The researchers found that the culprit may be a mutated gene that prevents thyroid hormones from reaching the inner ear as it is being formed. In the study, mice with a mutation of the gene, which they share with humans, were born with abnormal thyroid glands and deaf, while mice without the mutation had no such disabilities.
The study, recently published in the journal Mammalian Genome, suggests that the same problem may be the cause of congenital deafness in people with the mutated gene. If so, they say, pregnant women could one day take a synthetic thyroid hormone, already proven safe, to ensure that their babies are born with hearing.
“Our work demonstrated that normal hearing fails to develop when thyroid hormone availability is insufficient as a result of a genetic mutation,” said Dr. Amiel Dror, a medical student with a doctorate in human genetics, who led the study in Prof. Karen Avraham’s lab at Tel Aviv University. “The purpose of our research is to find ways to prevent human babies with the genetic mutation from losing their hearing.”
The thyroid is a gland in the neck that produces hormones that affect nearly every tissue in the body. Too little thyroid hormone, a condition called hypothyroidism, tends to slow down bodily processes. Too much, called hyperthyroidism, tends to speed them up, with symptoms like weight loss, anxiety, and hair loss. In adults, both conditions are easily treated.
People with mutations of the gene Slc26a4 are profoundly deaf from birth or early childhood, but the link with the thyroid is a bit of a mystery. Only about half of people with the mutated gene have enlarged thyroids, a clear sign of dysfunction. Also, such people seem to have normal thyroid hormone levels in their blood.
To try to resolve the mystery, the researchers analyzed the inner ears and thyroids of mice bred to have a specific mutation of the gene Slc26a4. They found that mice with the mutated gene had inner ear defects similar to those of deaf people with the same mutated gene.
One defect, identified in the mice using electron microscopy, was disorganized cochlear hair cells, which sense and amplify sound and are essential to hearing. In addition, the mice had abnormal, but not enlarged, thyroids. Mice without the mutation had normal inner ears and thyroids.
The results suggest that local hypothyroidism in the inner ear may underlie congenital deafness in people with a Slc26a4 gene mutation, even when they do not have enlarged thyroid glands, the researchers say.
“The molecular and biochemical characteristics of the inner ear and thyroid mimicked what we see in people with a mutation in this gene,” said Dror. “Like half of people [with the mutated gene], the mice did not have enlarged thyroid glands, which makes us think this is not part of the mechanism causing deafness.”

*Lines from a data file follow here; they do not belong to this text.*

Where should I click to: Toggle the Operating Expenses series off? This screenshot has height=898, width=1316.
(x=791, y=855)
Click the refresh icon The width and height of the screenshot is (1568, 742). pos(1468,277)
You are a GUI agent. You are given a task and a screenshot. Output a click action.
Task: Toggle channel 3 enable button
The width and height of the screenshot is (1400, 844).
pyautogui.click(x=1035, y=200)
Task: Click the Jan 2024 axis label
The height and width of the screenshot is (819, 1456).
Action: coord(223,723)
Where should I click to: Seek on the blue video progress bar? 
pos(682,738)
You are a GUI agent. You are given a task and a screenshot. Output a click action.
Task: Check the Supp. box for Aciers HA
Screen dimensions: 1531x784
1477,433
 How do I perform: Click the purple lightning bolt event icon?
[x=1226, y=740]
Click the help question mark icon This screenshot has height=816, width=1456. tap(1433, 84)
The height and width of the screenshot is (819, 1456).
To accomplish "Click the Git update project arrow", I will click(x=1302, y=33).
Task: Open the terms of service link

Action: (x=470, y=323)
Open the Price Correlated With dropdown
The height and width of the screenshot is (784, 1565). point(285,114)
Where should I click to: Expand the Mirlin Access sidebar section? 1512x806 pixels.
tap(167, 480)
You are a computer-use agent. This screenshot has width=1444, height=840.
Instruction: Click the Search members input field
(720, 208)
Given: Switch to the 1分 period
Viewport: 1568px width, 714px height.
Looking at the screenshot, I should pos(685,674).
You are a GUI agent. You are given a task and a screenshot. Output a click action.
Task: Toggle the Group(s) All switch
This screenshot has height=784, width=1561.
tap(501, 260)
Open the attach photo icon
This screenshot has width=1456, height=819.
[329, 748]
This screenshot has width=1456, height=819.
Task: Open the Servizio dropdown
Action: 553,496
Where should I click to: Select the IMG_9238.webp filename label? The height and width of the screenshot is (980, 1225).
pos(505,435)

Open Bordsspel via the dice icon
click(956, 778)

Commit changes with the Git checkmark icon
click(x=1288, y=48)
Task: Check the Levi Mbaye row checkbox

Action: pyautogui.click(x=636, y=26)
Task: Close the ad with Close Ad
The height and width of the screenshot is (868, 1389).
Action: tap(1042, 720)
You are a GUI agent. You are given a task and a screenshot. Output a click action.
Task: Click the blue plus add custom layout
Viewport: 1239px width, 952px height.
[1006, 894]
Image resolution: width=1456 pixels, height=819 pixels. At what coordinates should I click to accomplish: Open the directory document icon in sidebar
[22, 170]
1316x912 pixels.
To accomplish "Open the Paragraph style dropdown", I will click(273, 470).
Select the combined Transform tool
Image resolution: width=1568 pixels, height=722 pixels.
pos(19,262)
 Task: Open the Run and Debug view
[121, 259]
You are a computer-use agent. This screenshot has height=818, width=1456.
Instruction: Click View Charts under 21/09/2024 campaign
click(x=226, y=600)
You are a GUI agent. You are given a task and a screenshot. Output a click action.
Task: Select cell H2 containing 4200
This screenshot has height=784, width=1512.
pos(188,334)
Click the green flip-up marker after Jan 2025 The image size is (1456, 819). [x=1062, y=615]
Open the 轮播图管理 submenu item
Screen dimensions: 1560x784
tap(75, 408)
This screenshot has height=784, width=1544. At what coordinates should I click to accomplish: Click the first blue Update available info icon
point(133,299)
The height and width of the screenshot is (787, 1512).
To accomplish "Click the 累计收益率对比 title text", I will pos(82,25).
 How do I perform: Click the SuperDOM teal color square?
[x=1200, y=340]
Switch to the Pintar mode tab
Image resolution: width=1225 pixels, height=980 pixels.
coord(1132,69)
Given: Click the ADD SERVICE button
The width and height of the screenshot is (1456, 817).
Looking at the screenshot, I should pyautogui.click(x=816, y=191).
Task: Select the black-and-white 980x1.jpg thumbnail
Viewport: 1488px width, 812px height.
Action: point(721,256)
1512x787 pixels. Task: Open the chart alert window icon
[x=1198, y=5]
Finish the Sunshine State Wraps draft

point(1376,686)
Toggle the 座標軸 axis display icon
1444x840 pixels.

The researchers suggest two possible explanations. One possibility is that the mutated gene reduces the thyroid’s production of hormones, and that a common blood test used on people and on the mice in the study is just not precise enough to detect the reduction. The most common test measures thyroid hormone levels indirectly.
The other possibility, they say, is that the mutated gene, though associated with atrophy of thyroid tissue in mice in the study, does not reduce the production of thyroid hormones. The faulty development of the inner ear, then, would be separate from but related to the atrophy of the thyroid.
The gene Slc26a4 codes for a protein called pendrin, which works as a molecule transporter in the inner ear and in the thyroid. Mutations to the gene may prevent pendrin from being expressed and doing this work. This would explain both the atrophy of the thyroid and tissue swelling in the inner ear, found in the mice with the mutated gene. The tissue swelling, independent of the anything going on in the thyroid, could block the blood supply to the inner ear, preventing thyroid hormones from getting there to help with the development of hearing.
From a clinical perspective, it does not really matter which theory is correct, the researchers say. If either theory is borne out in studies of people, deafness due to mutations in this gene could be treated with a synthetic thyroid hormone called levothyroxine. The drug is already approved by the Food and Drug Administration for use by pregnant women, who take it to make sure their hypothyroidism does not impair development of their unborn babies’ brains.
Couples could be genetically screened for the Slc26a4 gene mutation before having a baby. In cases where the father and the mother share such a mutation — giving them a 25 percent chance of having a deaf child — the mother could take levothyroxine to prevent their baby from being born deaf.
As the next step, the researchers plan to test this treatment in mice.